The funding will pay for the examination of 16 targeted communities by co-principal investigators investigator Daphne Koinis-Mitchell and Elizabeth McQuaid, staff psychologist at Rhode Island and Hasbro Children’s Hospitals and a professor of psychiatry, human behavior and pediatrics (research) at the Alpert Medical School of Brown University.

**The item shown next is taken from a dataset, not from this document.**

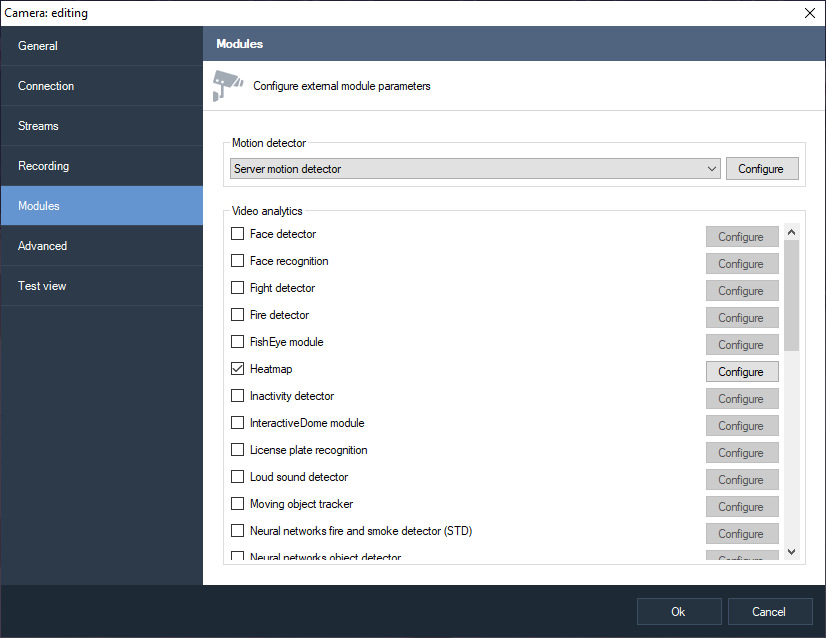The image size is (826, 638).
Task: Open the Motion detector dropdown
Action: tap(474, 169)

They will evaluate the effectiveness of an integrated system called the Rhode Island Integrated Response Program, also known as RI-AIR, created to identify children with asthma living in the most afflicted /high-risk areas, conduct screening, and refer to their evidenced-based interventions. The assessment will center around approximately 1,500 urban, ethnically diverse children with asthma and their families over a period of six years and will include a review of program effectiveness among communities and school districts, families’ acceptance of the program, and long-term program sustainability.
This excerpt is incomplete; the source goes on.